Recent advancements in tissue engineering have demonstrated a great potential for the fabrication of three-dimensional tissue structures such as cartilage and bone. However, achieving structural integrity between different tissues and fabricating tissue interfaces are still great challenges. In this study, an in situ crosslinked hybrid, multi-material three-dimensional (3D) bioprinting approach was used for the fabrication of hydrogel structures based on an aspiration-extrusion microcapillary method. Different cell-laden hydrogels were aspirated in the same microcapillary glass and deposited in the desired geometrical and volumetric arrangement directly from a computer model. Alginate and carboxymethyl cellulose (CMC) were modified with tyramine to enhance cell bioactivity and mechanical properties of human bone marrow Mesenchymal Stem Cells (hBMSC)-laden bioinks.
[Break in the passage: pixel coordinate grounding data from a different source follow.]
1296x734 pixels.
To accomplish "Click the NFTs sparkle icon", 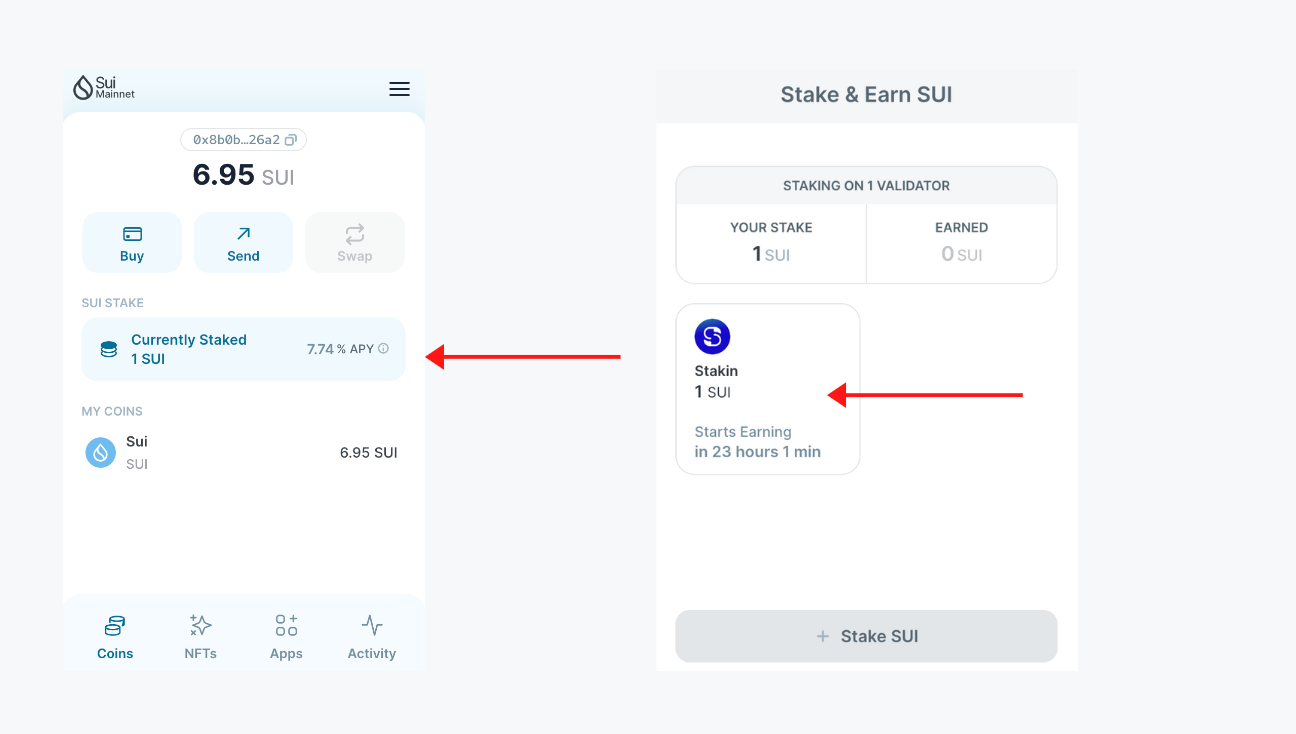I will [200, 626].
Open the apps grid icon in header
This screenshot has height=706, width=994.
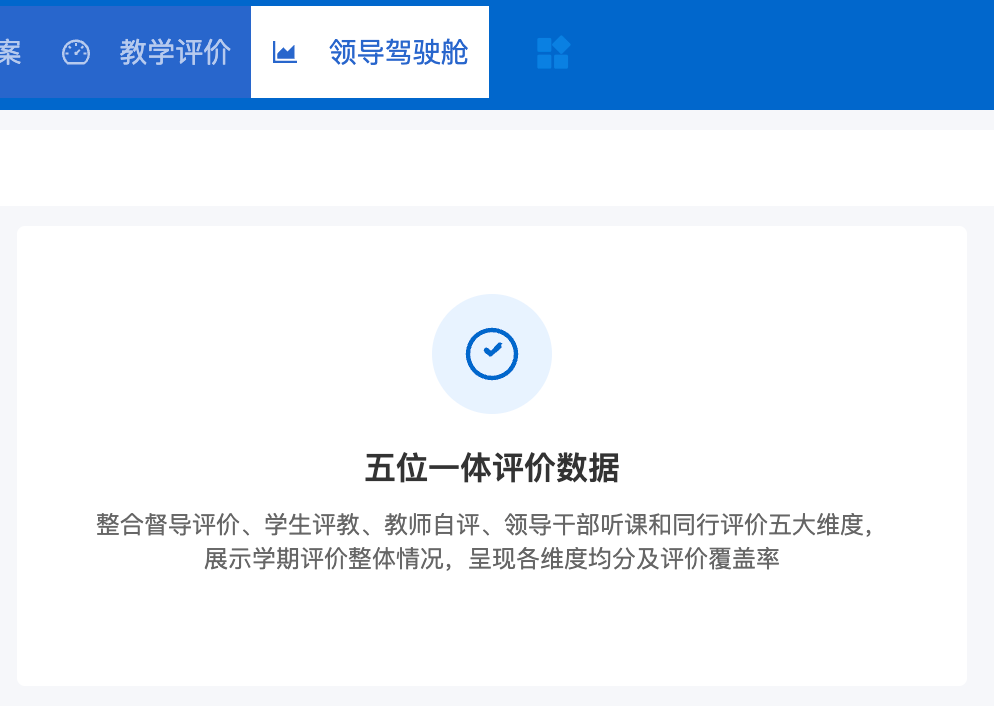pos(553,53)
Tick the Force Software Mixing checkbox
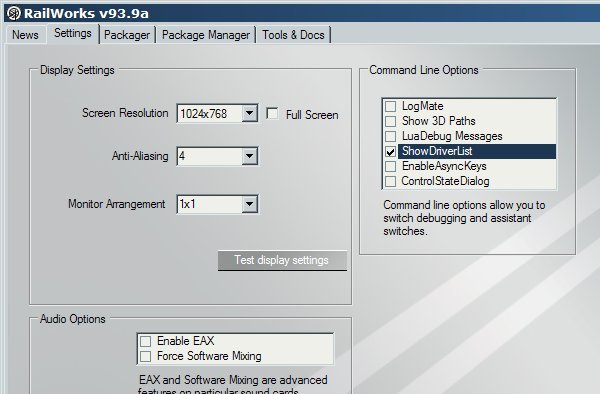The image size is (600, 394). pyautogui.click(x=145, y=357)
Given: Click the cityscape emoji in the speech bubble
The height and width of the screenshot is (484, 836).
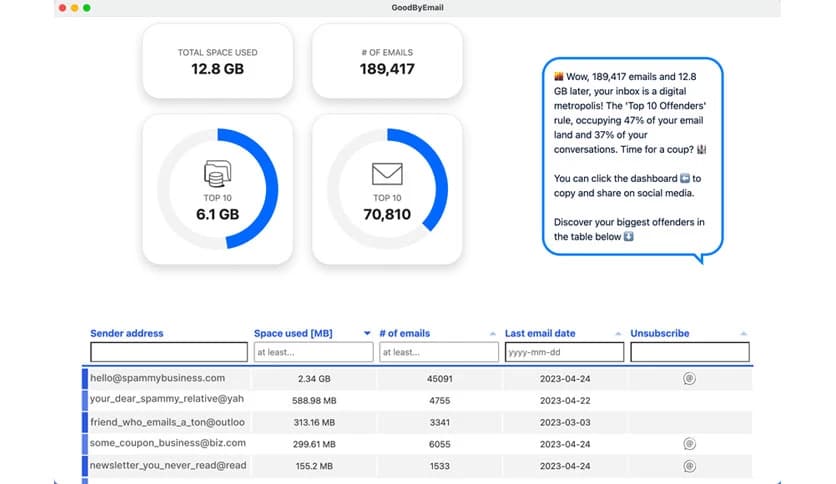Looking at the screenshot, I should pos(560,76).
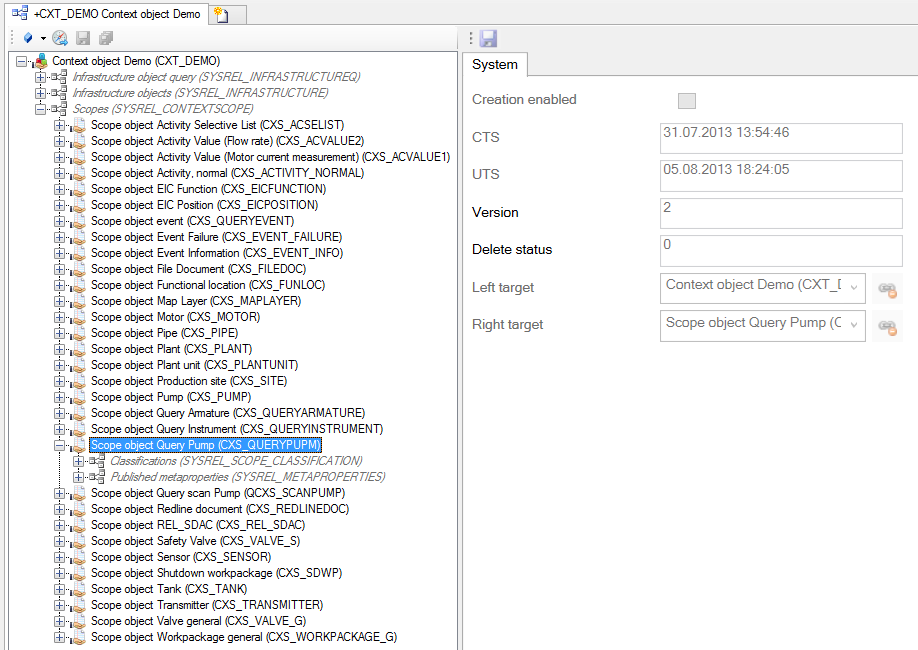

Hydrogels were prepared for extrusion by gelling in microcapillary glass utilizing an in situ crosslink approach with ruthenium (Ru) and sodium persulfate (SPS) photo-initiating mechanisms under visible light. The developed bioinks were then bioprinted in precise gradient composition for cartilage-bone tissue interface using microcapillary bioprinting technique. The biofabricated constructs were co-cultured in chondrogenic/osteogenic culture media for three weeks. After cell viability and morphology evaluations of the bioprinted structures, biochemical and histological analyses, and a gene expression analysis for the bioprinted structure were carried out. Analysis of cartilage and bone formation based on cell alignment and histological evaluation indicated that mechanical cues in conjunction with chemical cues successfully induced MSC differentiation into chondrogenic and osteogenic tissues with a controlled interface.